10 comments on “I QUIT!

  1. Huge congratulations. I quit about 20 years ago and it was the best move I ever made. You will soon start coughing up disgusting slimy blobs that are your lungs cleaning themselves. It is nasty but oh so nice! You will also notice how much better your sense of smell is. Quitting smoking is the best decision anyone can make.

  2. Well done Teresa, I gave up 2 years ago on May 1st after 38 years of smoking, I don’t think I would’ve done it without the e cig, which I am still using, keep going xx

    • Thank you Jude, and well done you for being smoke free for 2 years! I don’t think I could have found it as easy as I have if I wasn’t using my e cig. Thank you for your comment my lovely Xx

  3. Hi Teresa, I’m just checking in to ask you how you and Mark are doing – and to share my “I quit!” story!

    When I read this post a few weeks ago, I thought “why can’t I just quit?” I thought about giving up smoking for quite some time. I’ve smoked 20+ a day for over 20 years (I’m 35 now) – so you could say that everything I’ve done, I did it with cigarettes!

    Last Monday I started to read up on tips and advice for prospective quitters. I liked some of the stuff I read (withdrawal is only temporary), but I wasn’t happy with other bits (physical symptoms). So I didn’t make any arrangements (like setting a quit date, buying nicotine gums, etc).

    So what happened? On Wednesday, just before I went to bed, I realised that I only had a few cigarettes left. I knew I’d have to go to the store before work on Thursday. But I didn’t. I finished up the last pack, and I had my last cigarette just after 2.00 pm last Thursday. The first two hours were weird – because I knew I didn’t want to buy cigarettes. I think my brain went into panic mode. After 4 hours I thought, wow, 4 hours without a cigarette – how awesome is that? Sure, I wanted a cigarette. I wanted it badly – but I didn’t give in because I thought I can sleep through most nights without a cigarette, so I should be able to do 7 or maybe even 8 hours whilst I’m awake.

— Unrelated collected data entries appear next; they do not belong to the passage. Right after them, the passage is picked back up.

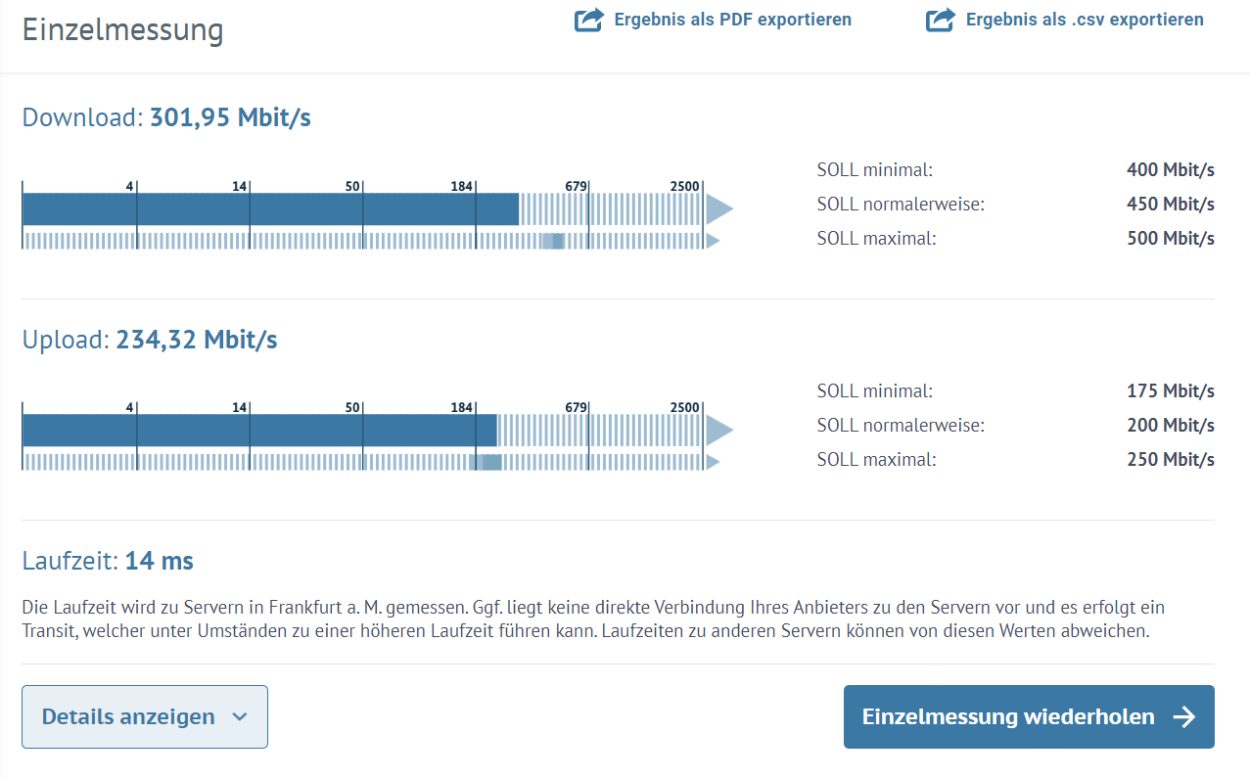This screenshot has width=1250, height=779.
Task: Click the upload bar's large arrowhead
Action: click(719, 430)
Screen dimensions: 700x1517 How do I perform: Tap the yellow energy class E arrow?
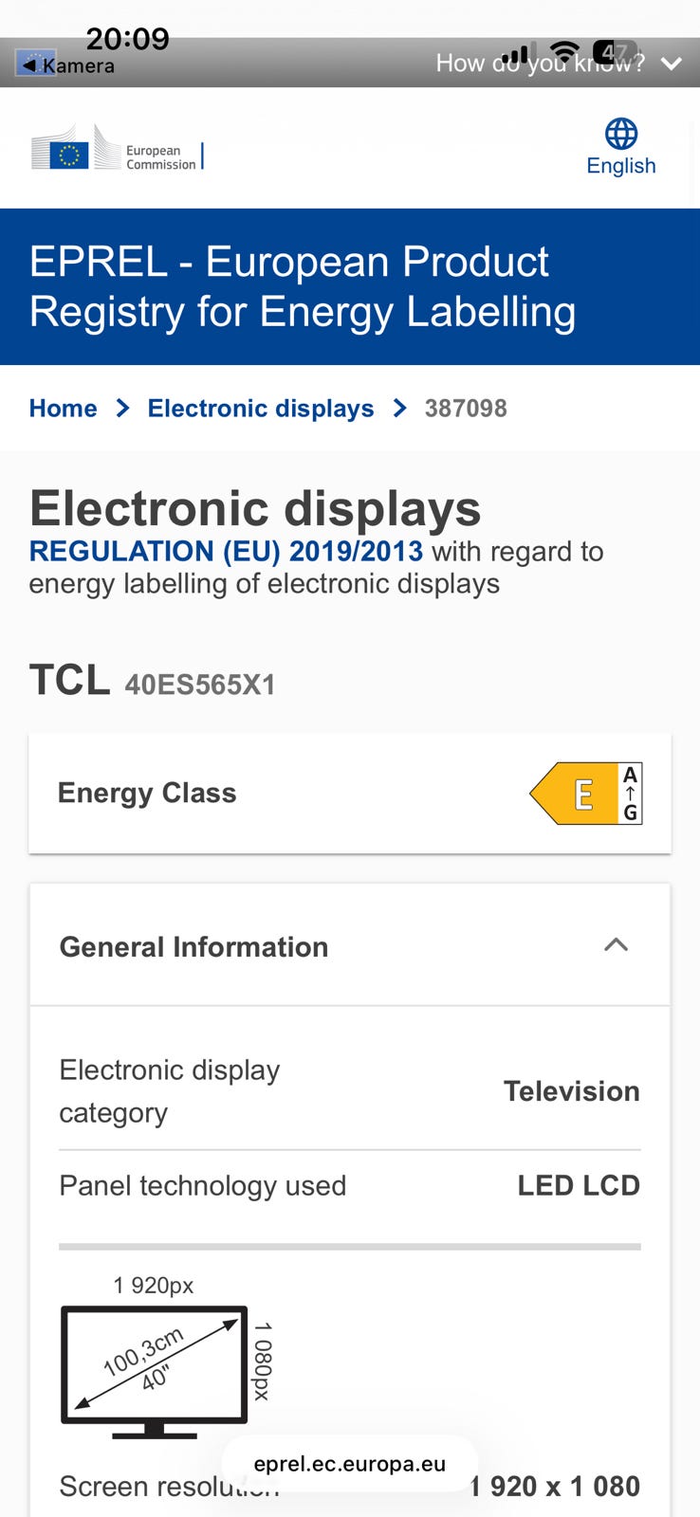(x=574, y=794)
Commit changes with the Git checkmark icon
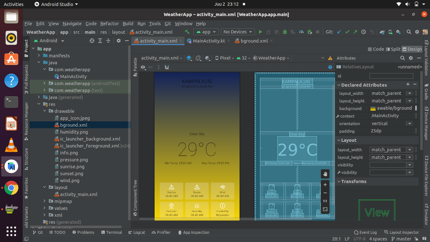Image resolution: width=430 pixels, height=242 pixels. [347, 32]
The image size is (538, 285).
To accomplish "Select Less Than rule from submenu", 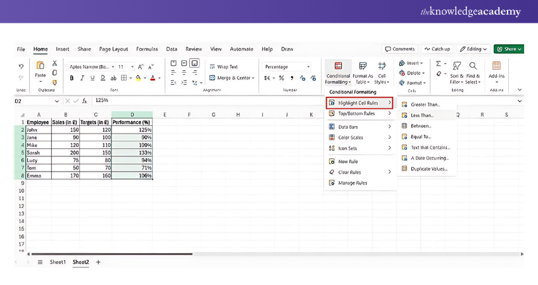I will (x=422, y=115).
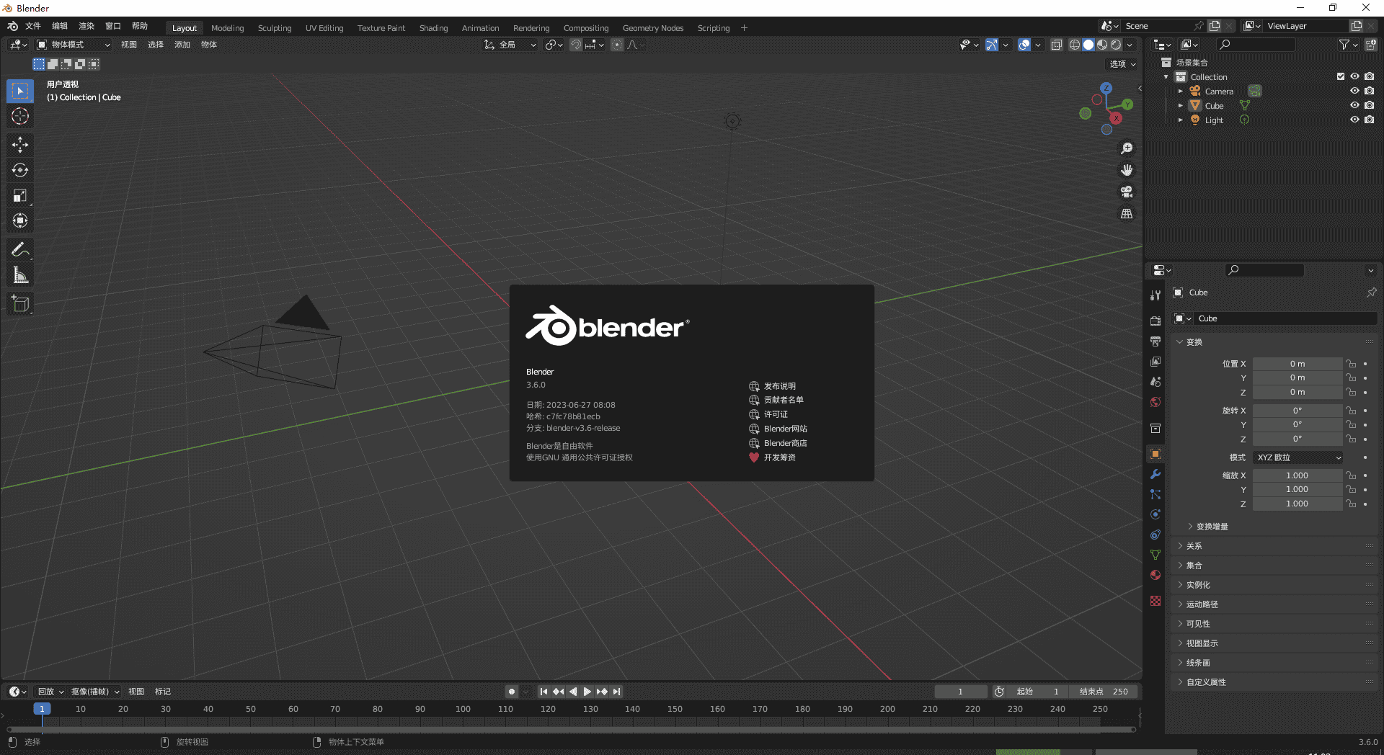Screen dimensions: 1384x755
Task: Open the Object Mode dropdown
Action: [74, 45]
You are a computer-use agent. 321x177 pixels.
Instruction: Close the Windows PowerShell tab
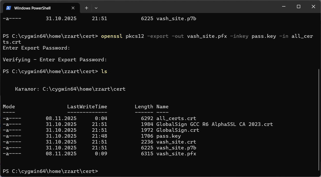[x=73, y=8]
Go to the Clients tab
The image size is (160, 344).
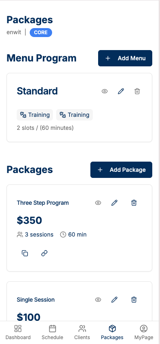[x=82, y=332]
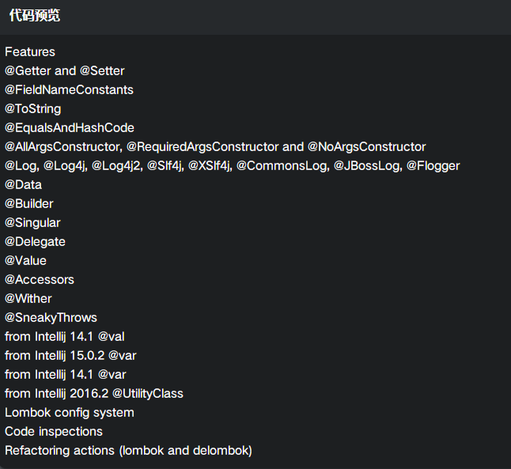Image resolution: width=511 pixels, height=469 pixels.
Task: Select the @Wither line
Action: click(28, 299)
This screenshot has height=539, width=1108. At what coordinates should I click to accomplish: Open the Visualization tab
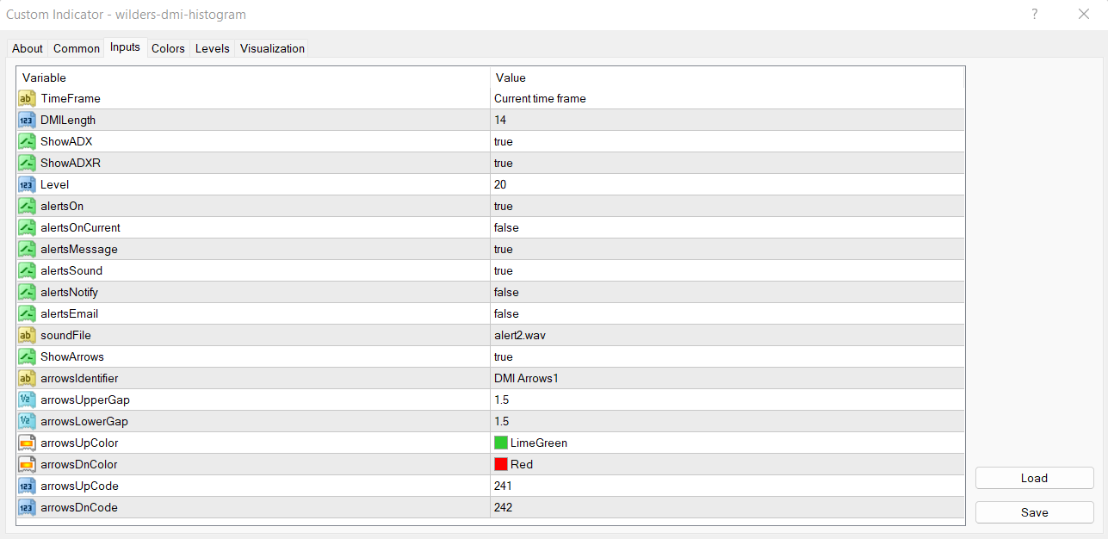coord(272,49)
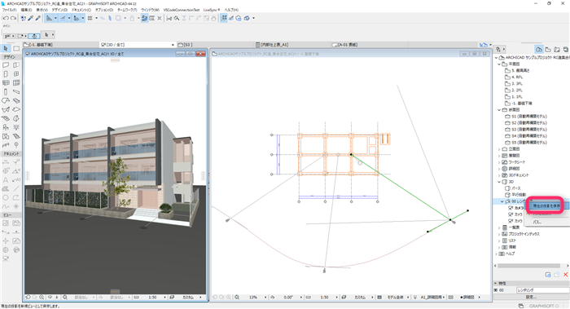Collapse the 3D node in the navigator tree
Image resolution: width=570 pixels, height=309 pixels.
tap(499, 182)
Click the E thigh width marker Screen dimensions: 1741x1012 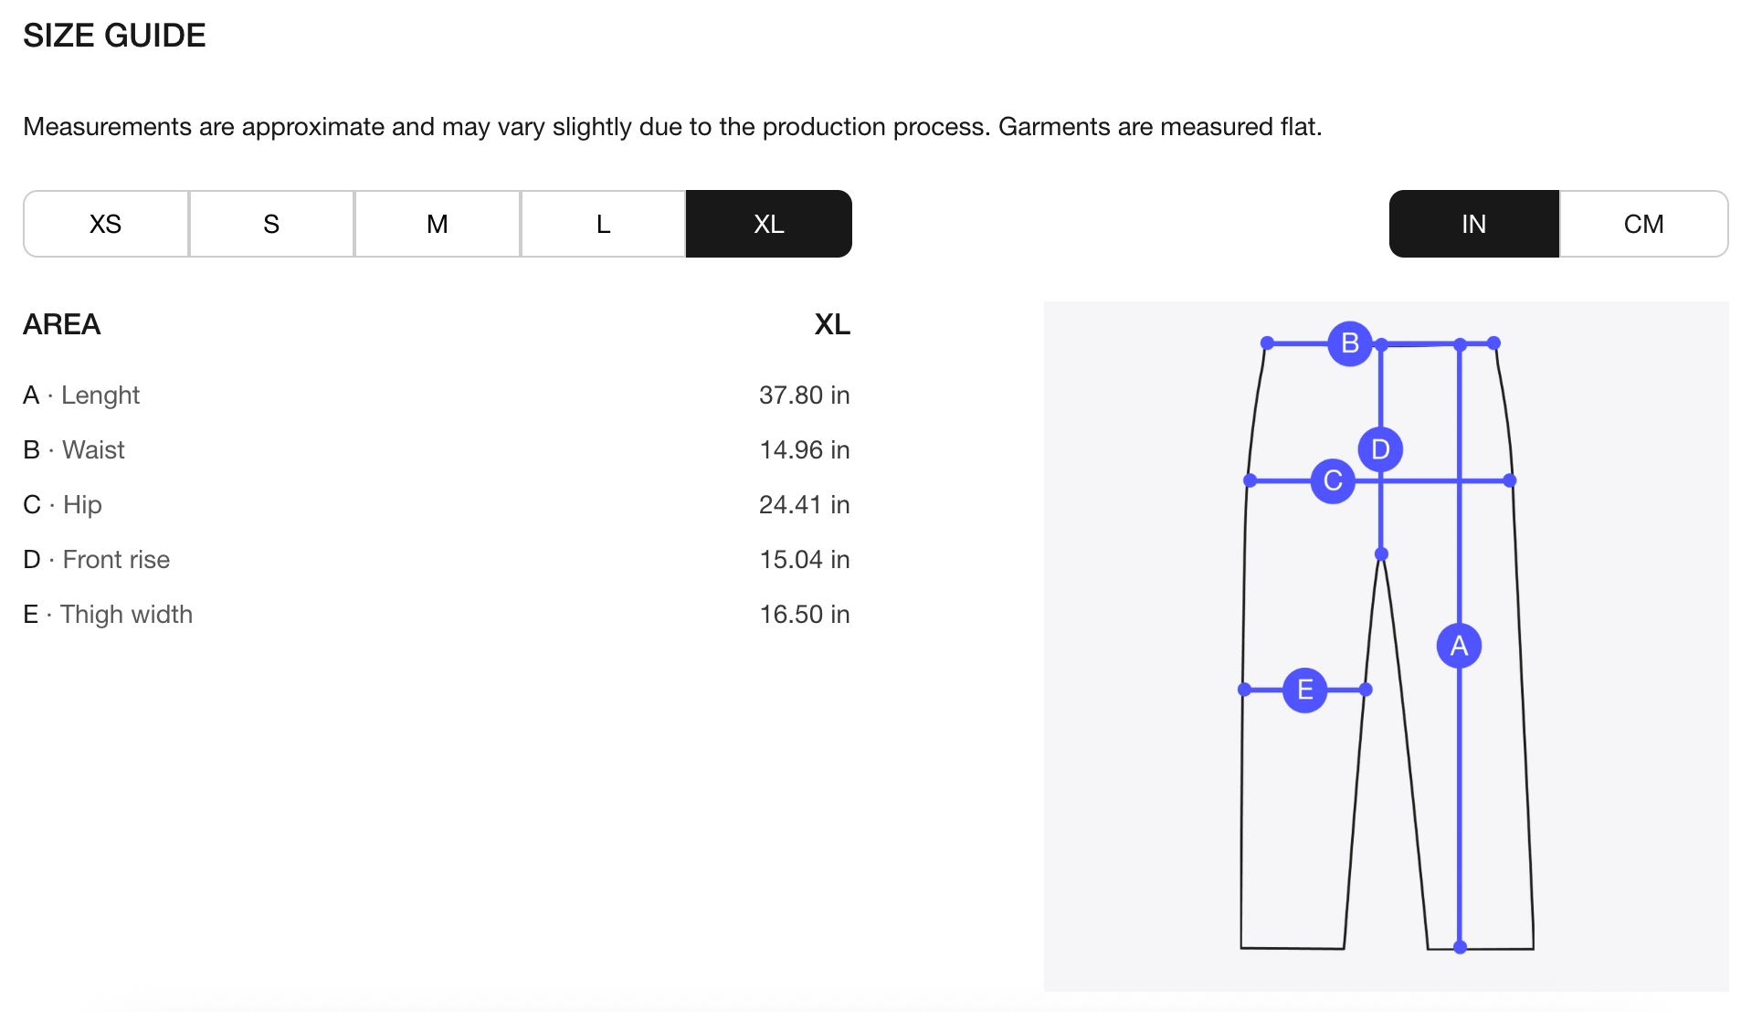1304,690
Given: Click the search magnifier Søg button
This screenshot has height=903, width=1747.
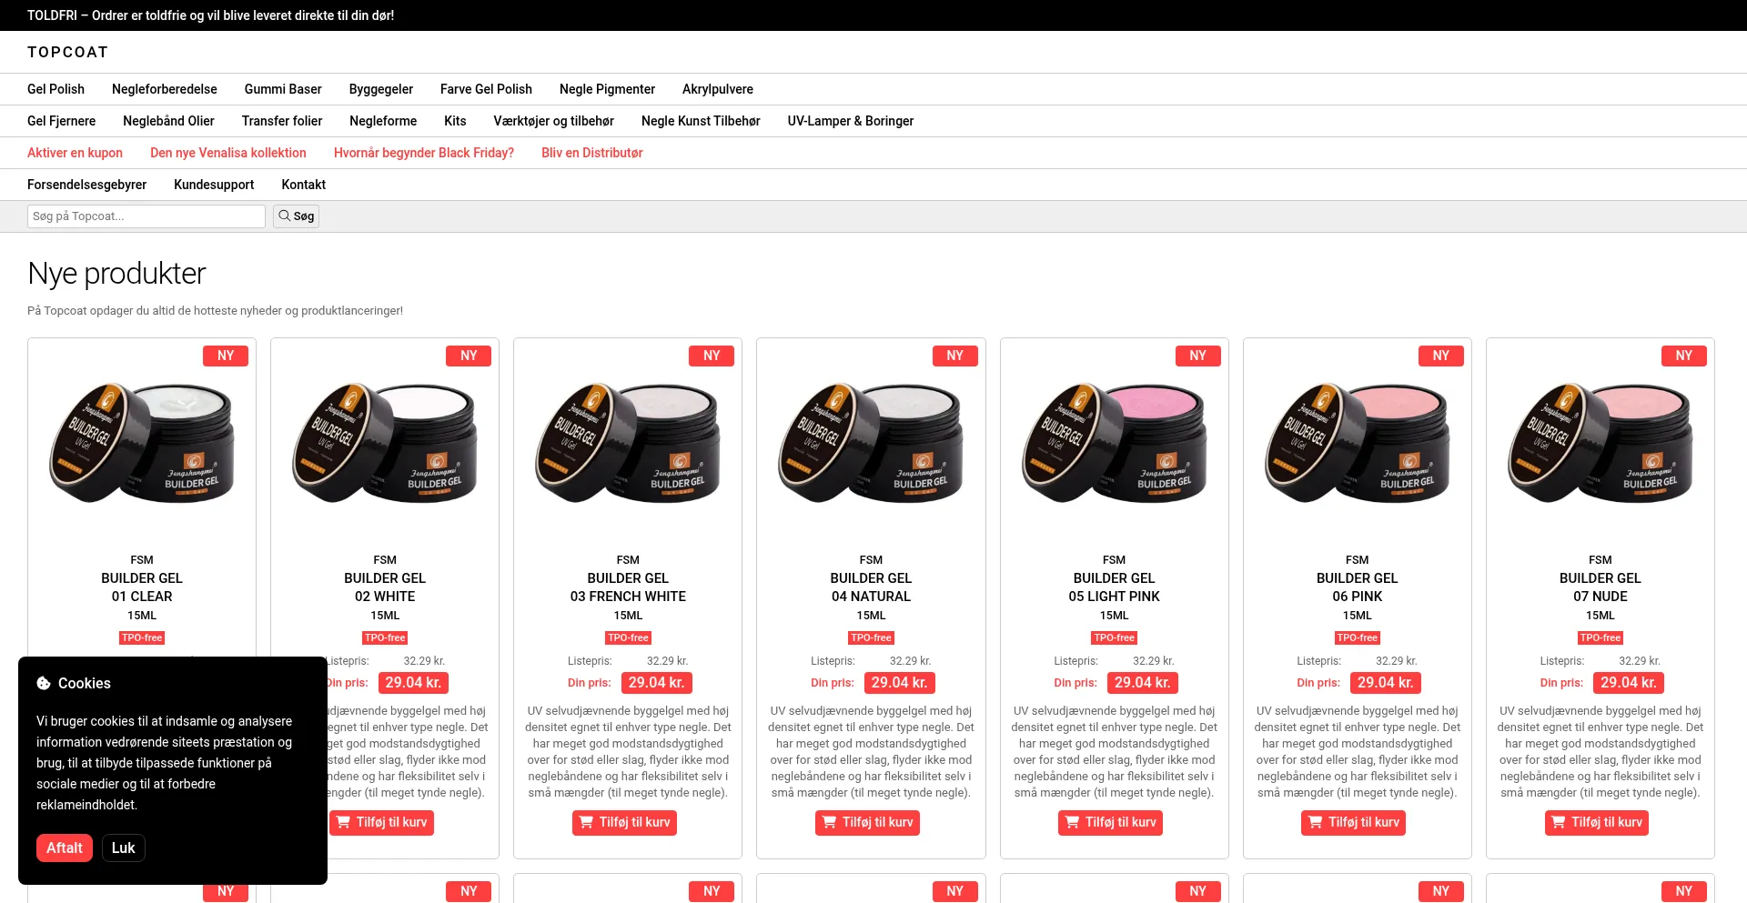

    The next four hours were torture. I googled “quit smoking” and “why quit smoking” to get some more help and advice. I found an excellent book online – it’s called “Never Take Another Puff” (it’s free, just google the title, click the link, and start reading). I must have read about 40 pages until the message sunk in. All I have to do to quit smoking is to Never Take Another Puff! It’s so true! Sure, I felt like a drug-addict looking for a fix. I was thinking about buying ciggies at the corner store, I really wanted to reward myself with just a few puffs. But you know what? I didn’t do it. Whilst I felt like a druggie, and whilst I thought “Must. Have. Cigarettes.”, I also thought that it was pretty cool that I managed to be smoke-free for 8 hours. Pretty cool! And I felt like I was competing against myself!

    Anyway, I got home late last Thursday. And the lift in our building wasn’t working (this happens every other week…). So I had to take the stairs. Guess what? My heart didn’t start racing half-way up. And there was no wheezing, no heavy breathing, and no coughing. WOW! Totally unexpected!

    I should have gone to bed – but I read some more online. Apparently the consensus is that you have to tell your family and friends, that you have to have ‘support’, that you should not have ’emergency’ cigarettes in the house, that you shouldn’t even see ash trays or lighters, that you should have nicotine gums or patches, that you need to keep your hands busy… and that you should distract yourself from smoking.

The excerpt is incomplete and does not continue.